### SOURCE DATA
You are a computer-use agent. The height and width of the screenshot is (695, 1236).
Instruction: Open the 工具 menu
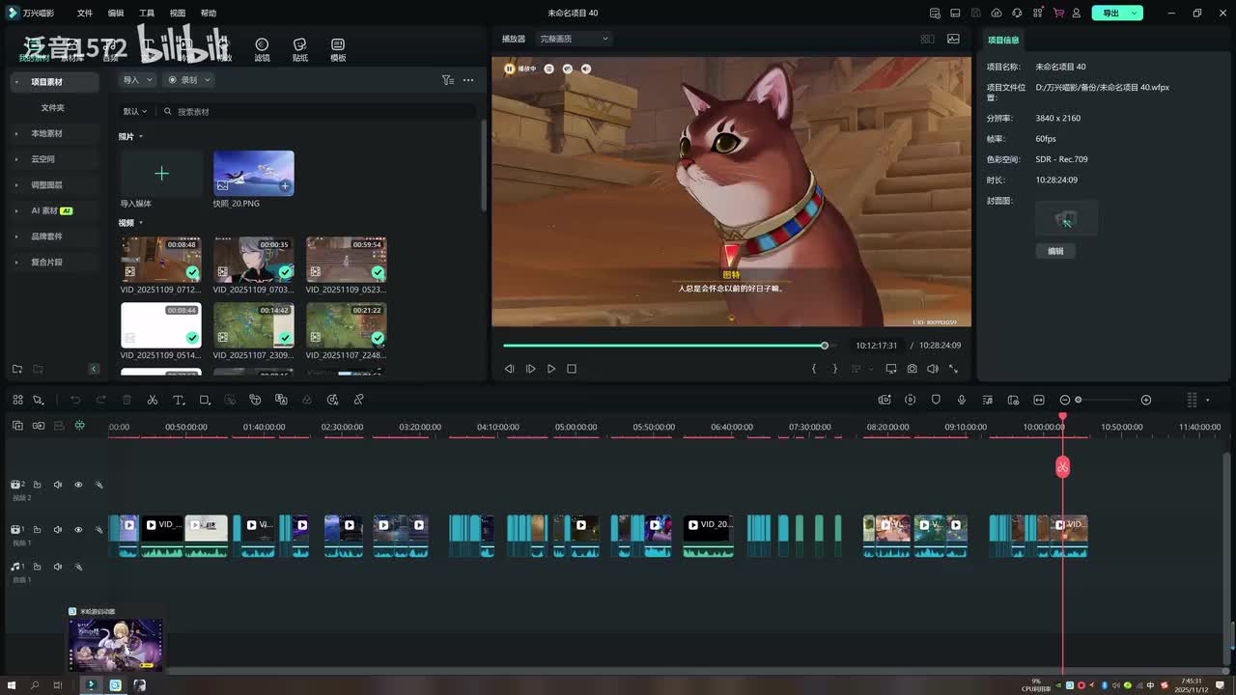coord(147,14)
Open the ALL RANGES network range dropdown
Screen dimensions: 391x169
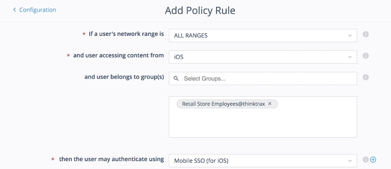262,35
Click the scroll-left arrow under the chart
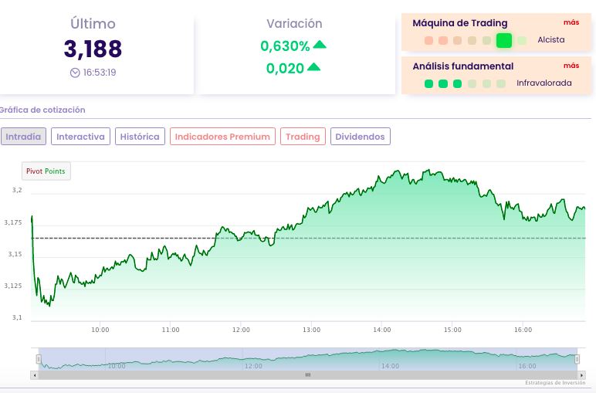 pyautogui.click(x=33, y=375)
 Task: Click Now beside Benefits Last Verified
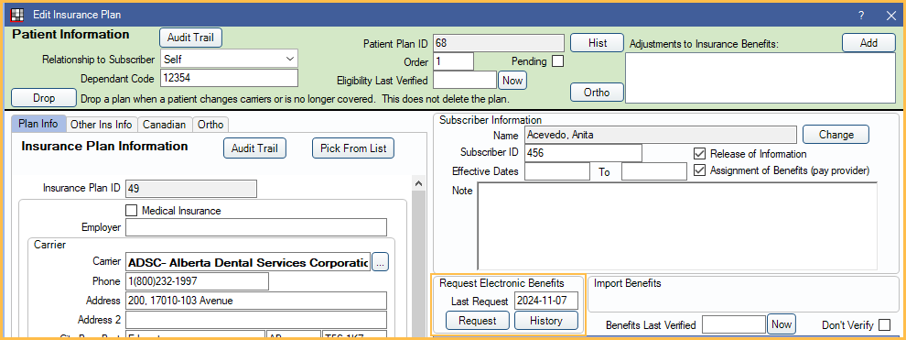(x=781, y=324)
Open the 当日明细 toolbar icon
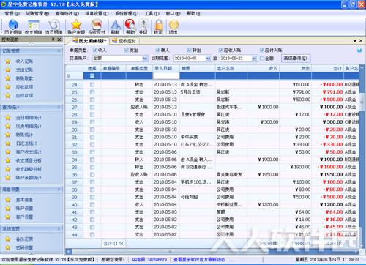The width and height of the screenshot is (366, 265). tap(54, 27)
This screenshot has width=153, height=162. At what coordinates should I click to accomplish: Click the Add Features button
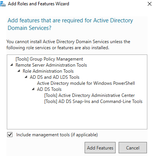(100, 148)
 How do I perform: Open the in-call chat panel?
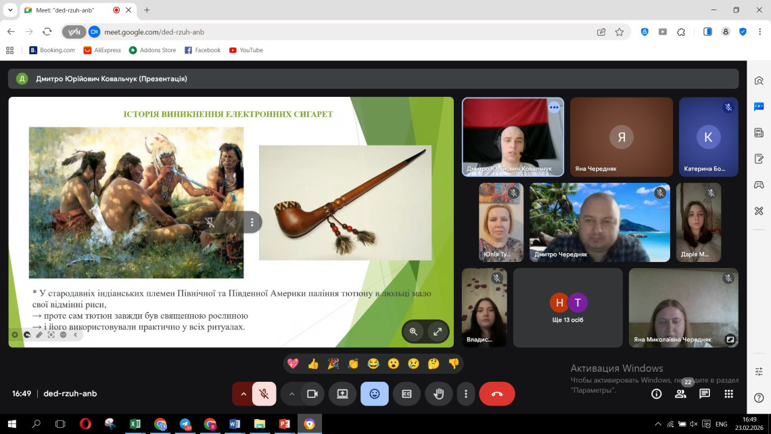705,393
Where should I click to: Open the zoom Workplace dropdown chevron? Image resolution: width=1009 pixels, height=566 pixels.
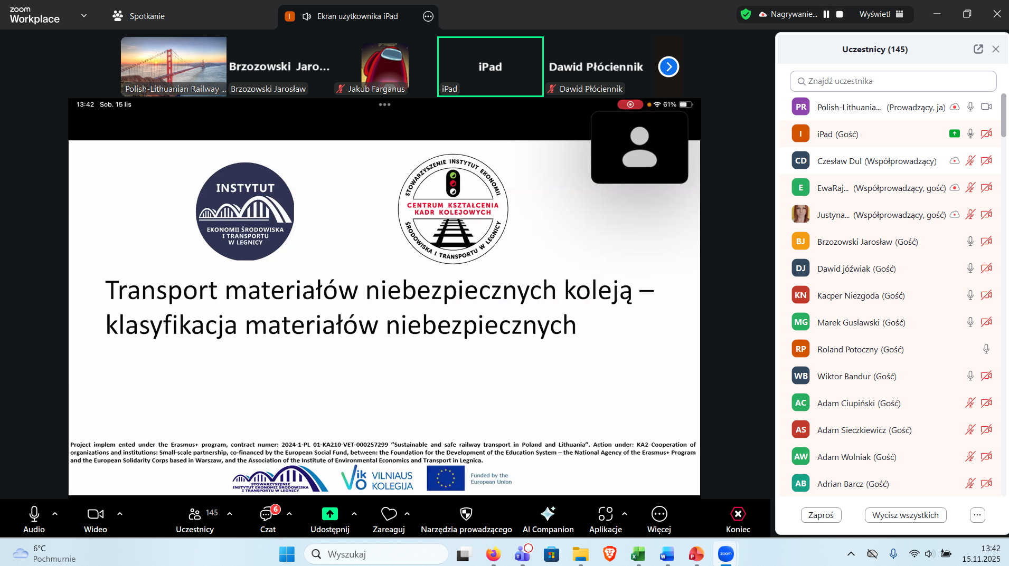pyautogui.click(x=84, y=16)
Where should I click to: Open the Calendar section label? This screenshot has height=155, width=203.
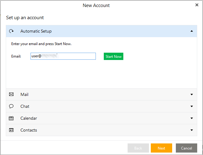pyautogui.click(x=29, y=118)
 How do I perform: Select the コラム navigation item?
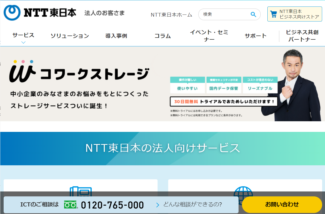[x=163, y=36]
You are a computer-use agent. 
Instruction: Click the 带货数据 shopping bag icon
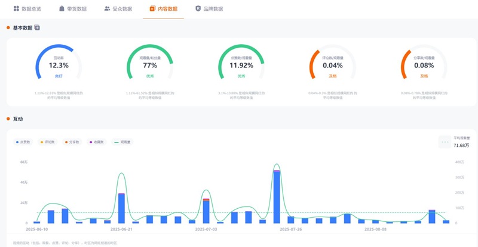click(x=62, y=9)
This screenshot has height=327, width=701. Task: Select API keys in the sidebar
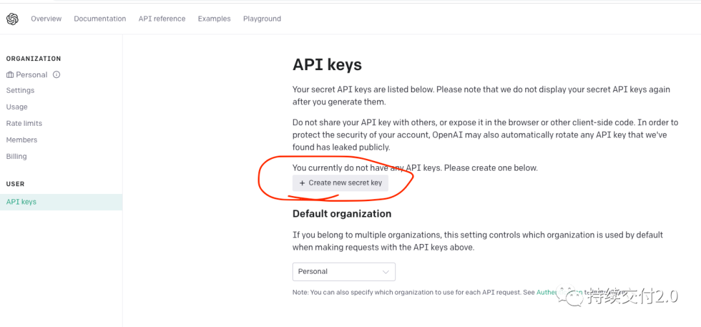(61, 202)
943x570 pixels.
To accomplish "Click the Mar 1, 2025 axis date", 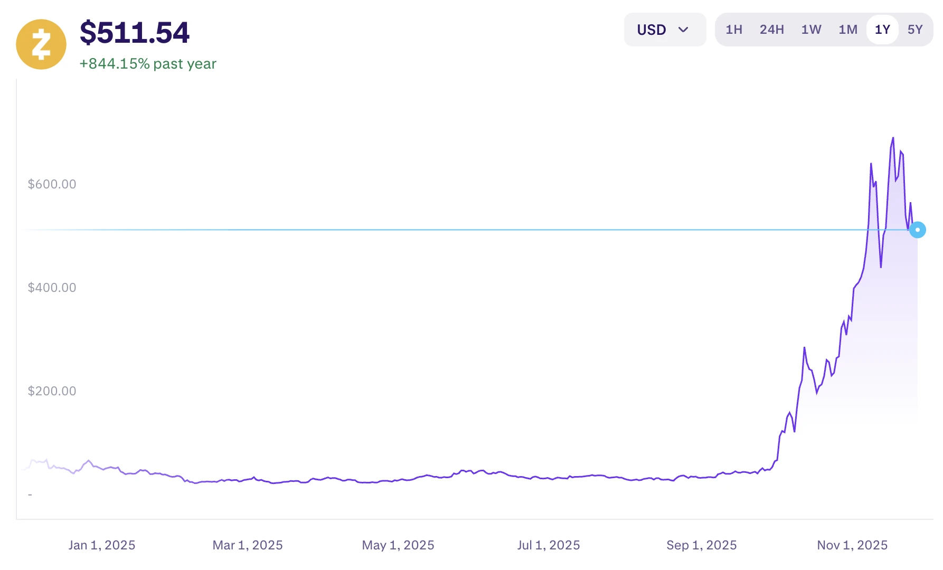I will [x=248, y=545].
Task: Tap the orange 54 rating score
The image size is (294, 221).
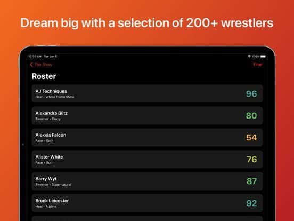Action: [251, 138]
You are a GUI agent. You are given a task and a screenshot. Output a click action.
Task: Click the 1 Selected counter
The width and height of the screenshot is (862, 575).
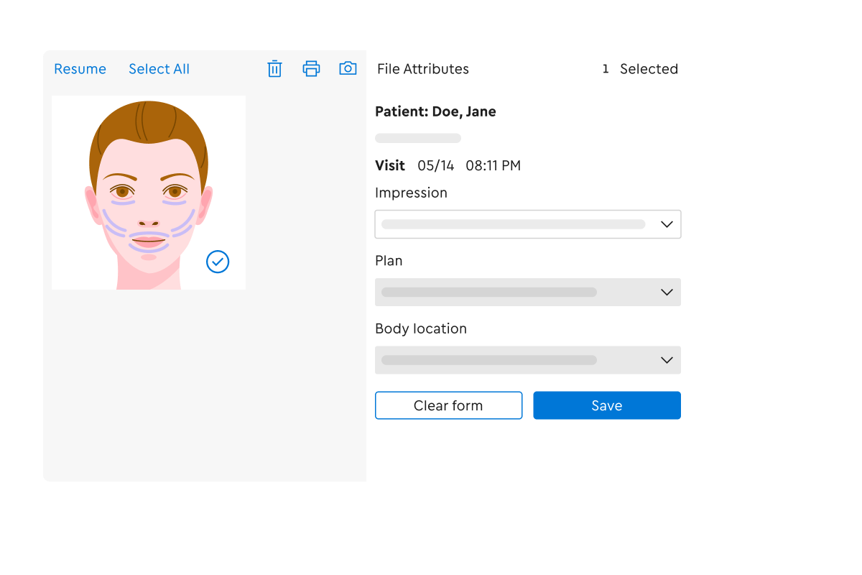(x=639, y=69)
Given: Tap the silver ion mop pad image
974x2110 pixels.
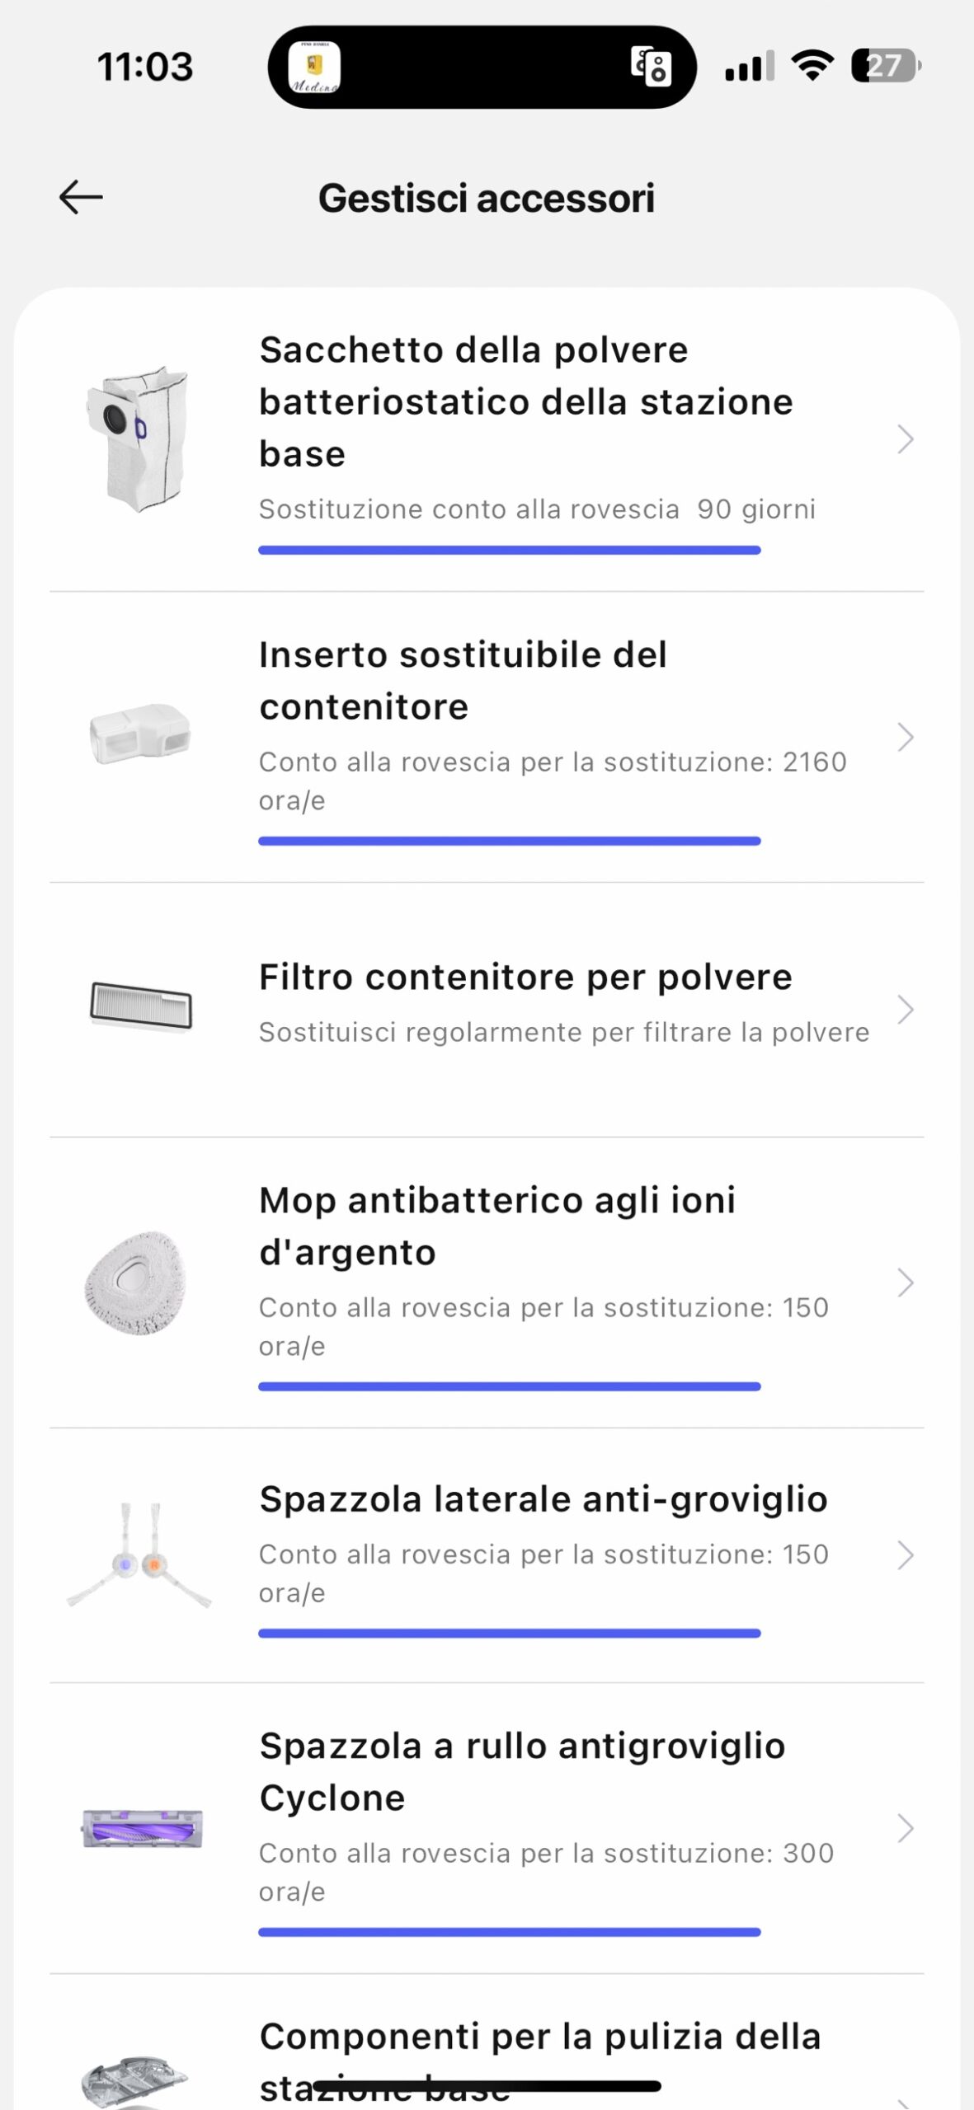Looking at the screenshot, I should click(x=136, y=1282).

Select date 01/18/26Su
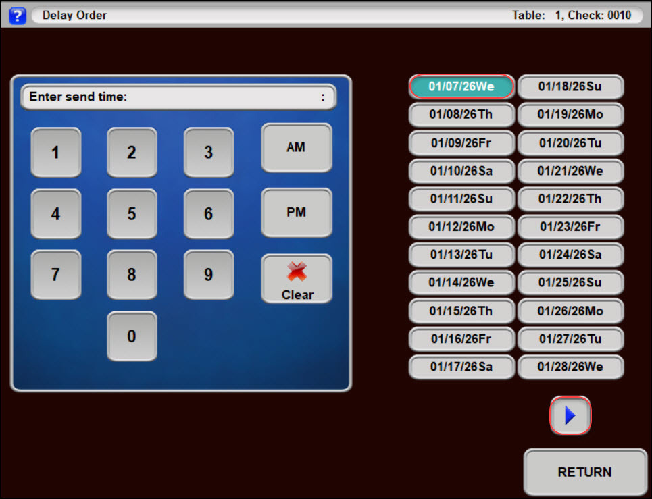tap(570, 86)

### TASK REQUIREMENTS
Copy all lines above containing the string "agent".

### EXERCISE ANSWER
You are a computer-use agent. The height and width of the screenshot is (695, 1236).
You are a computer-use agent. 
You are a GUI agent. You are given a task and a screenshot. Output a click action.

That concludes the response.